*** Raw records ***

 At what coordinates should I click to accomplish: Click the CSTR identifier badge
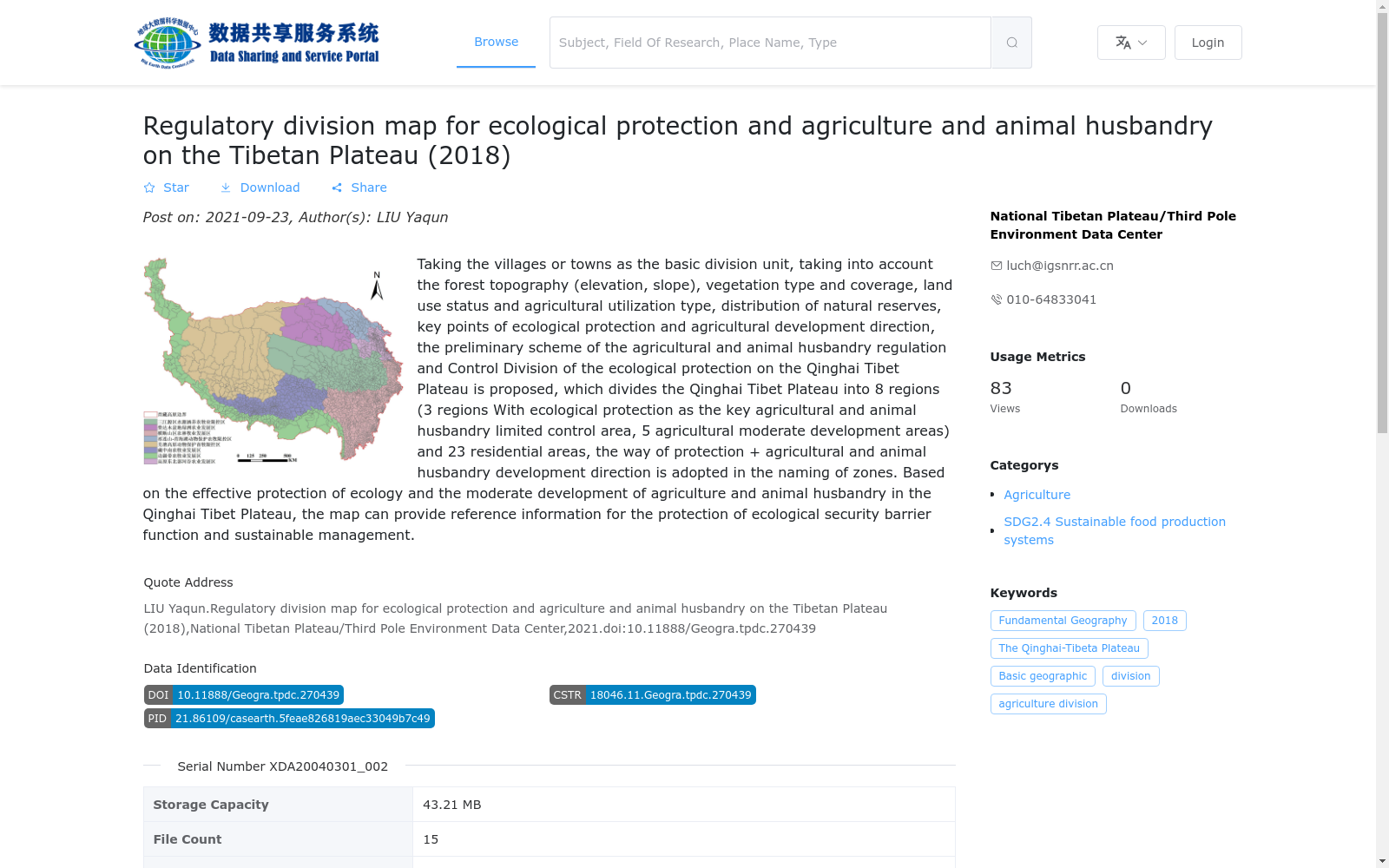(653, 695)
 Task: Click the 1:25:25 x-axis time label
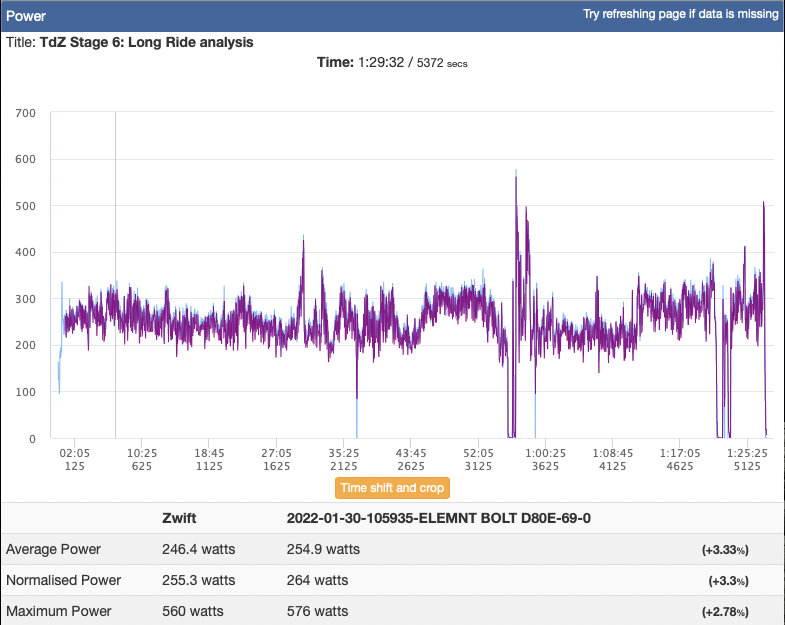[x=747, y=453]
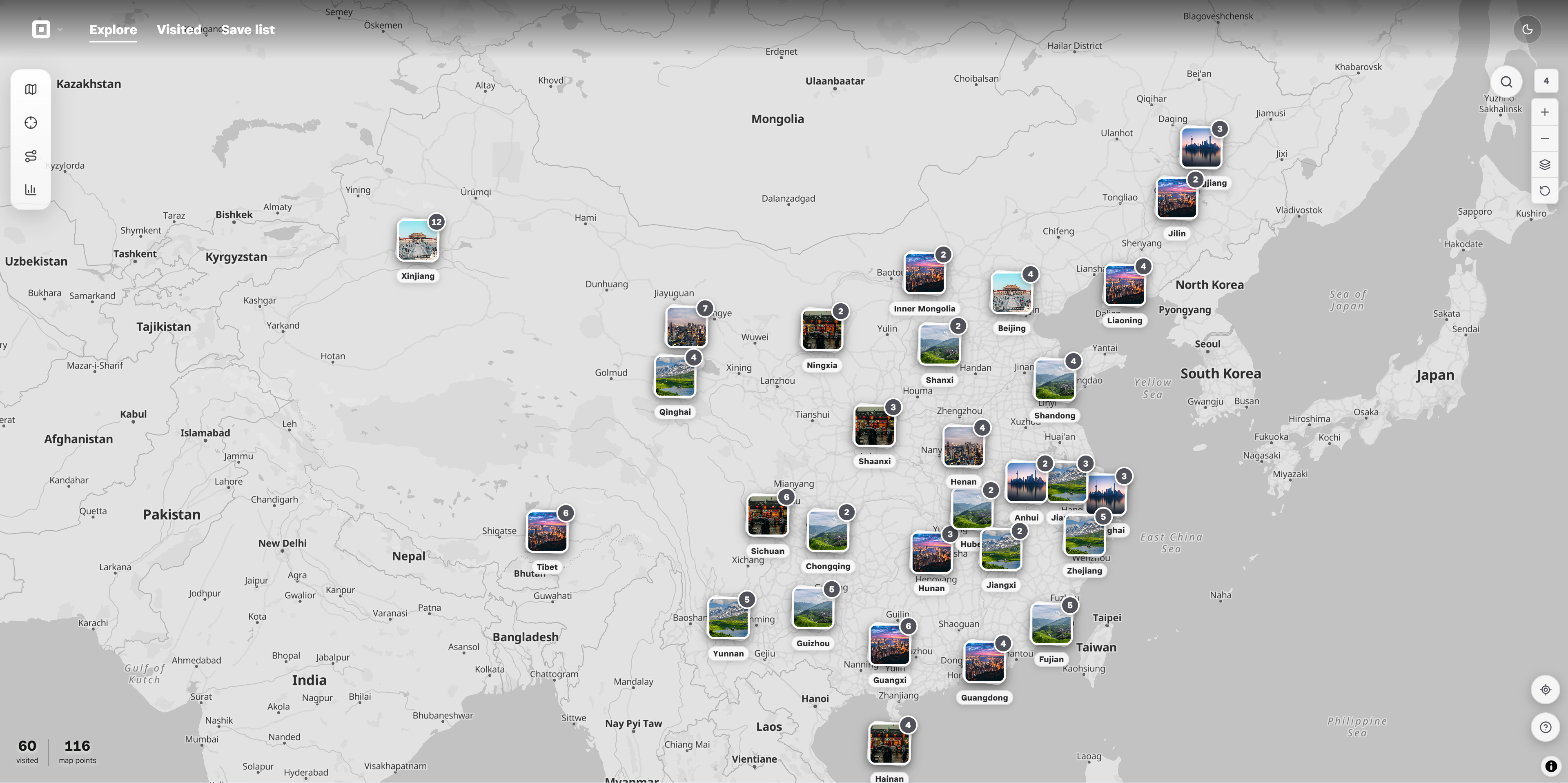Image resolution: width=1568 pixels, height=783 pixels.
Task: Show map attribution info icon
Action: pos(1551,767)
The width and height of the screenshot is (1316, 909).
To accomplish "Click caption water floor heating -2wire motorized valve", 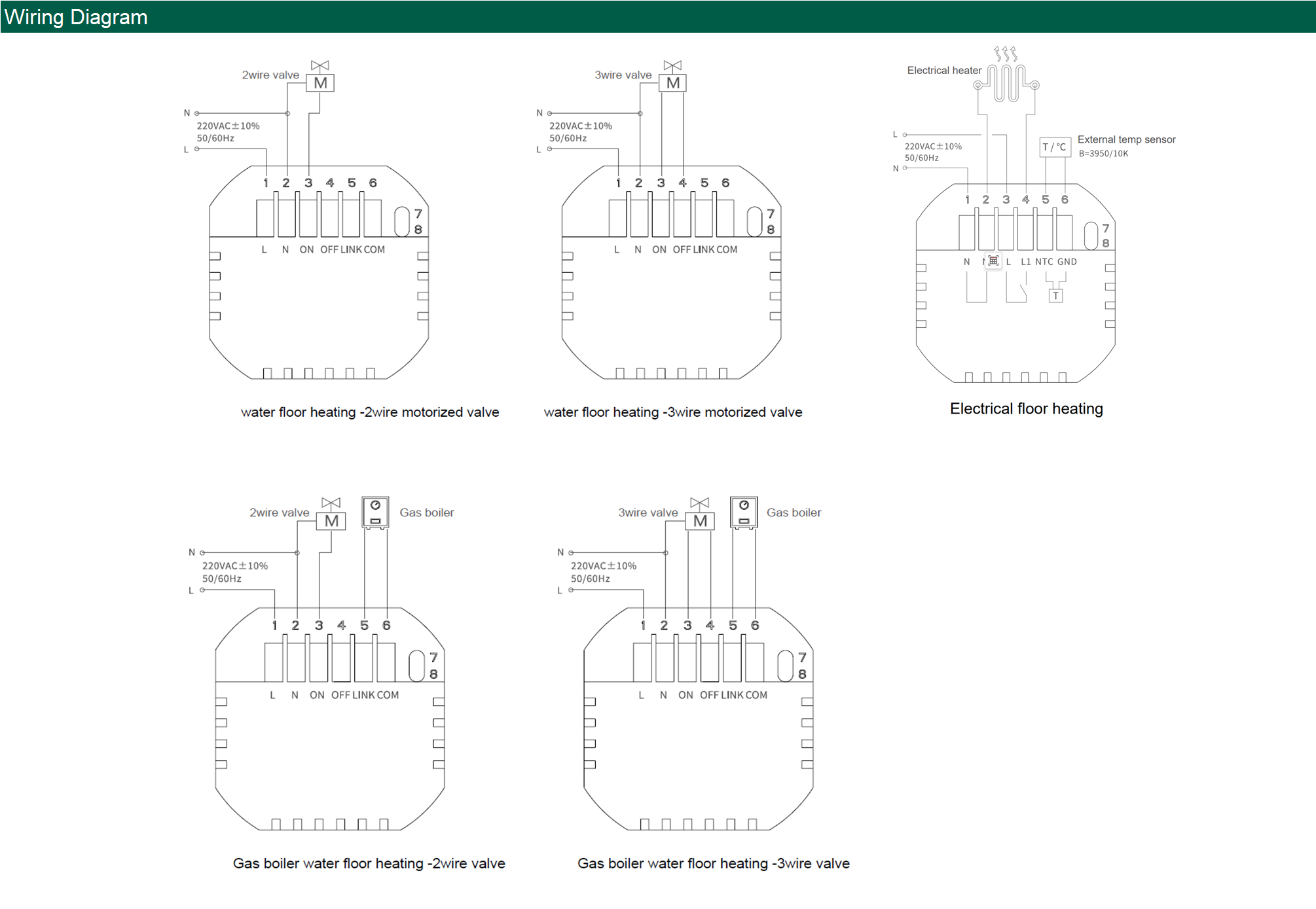I will pyautogui.click(x=370, y=412).
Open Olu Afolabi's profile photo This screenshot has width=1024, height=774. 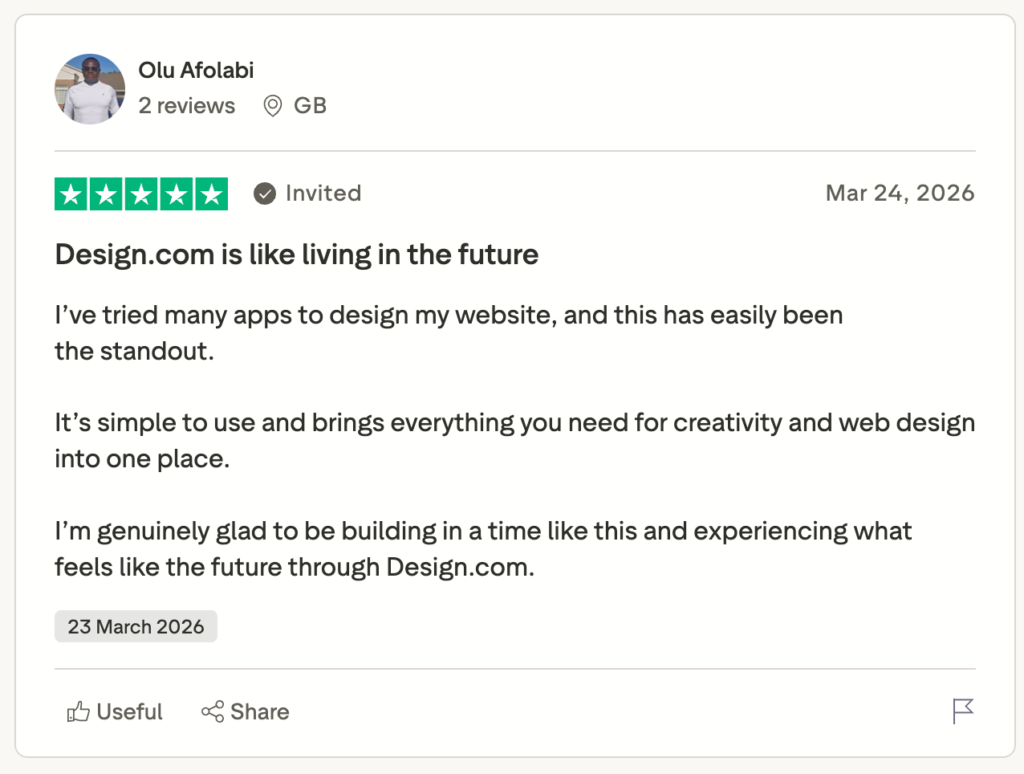click(x=90, y=89)
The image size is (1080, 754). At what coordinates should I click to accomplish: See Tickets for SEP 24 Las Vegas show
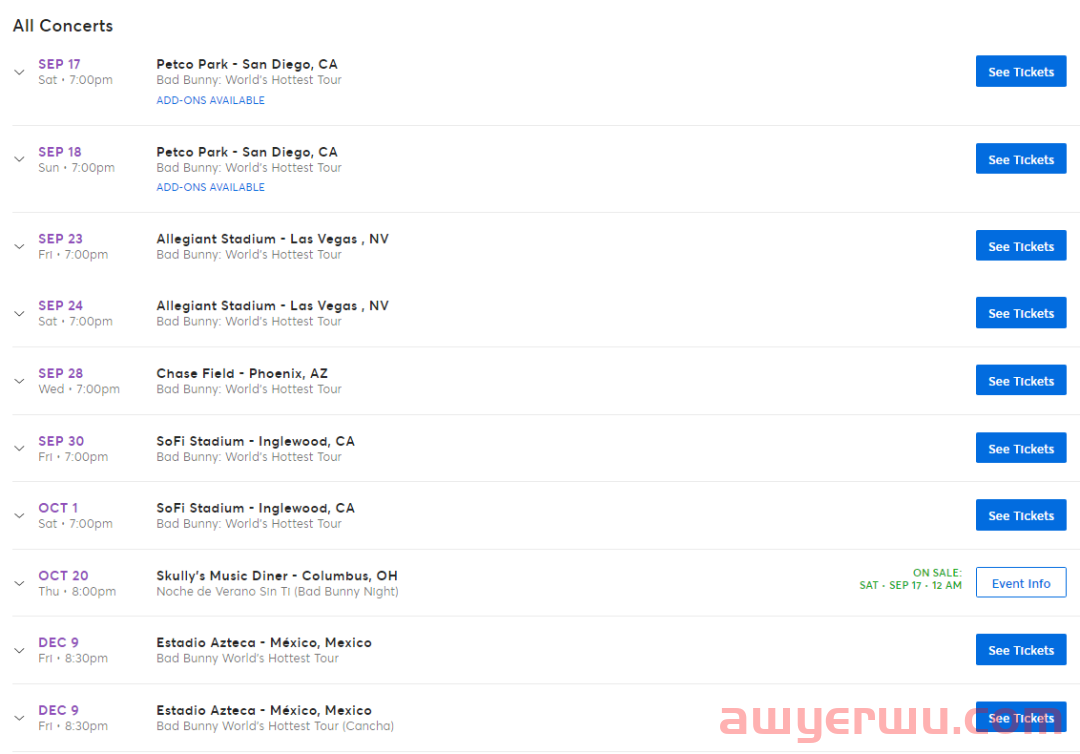[x=1020, y=314]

***

*What the task requires*: Report how many lines of the listing above contain the string "should", with case counting. Give only the number.

*Written solution*: 2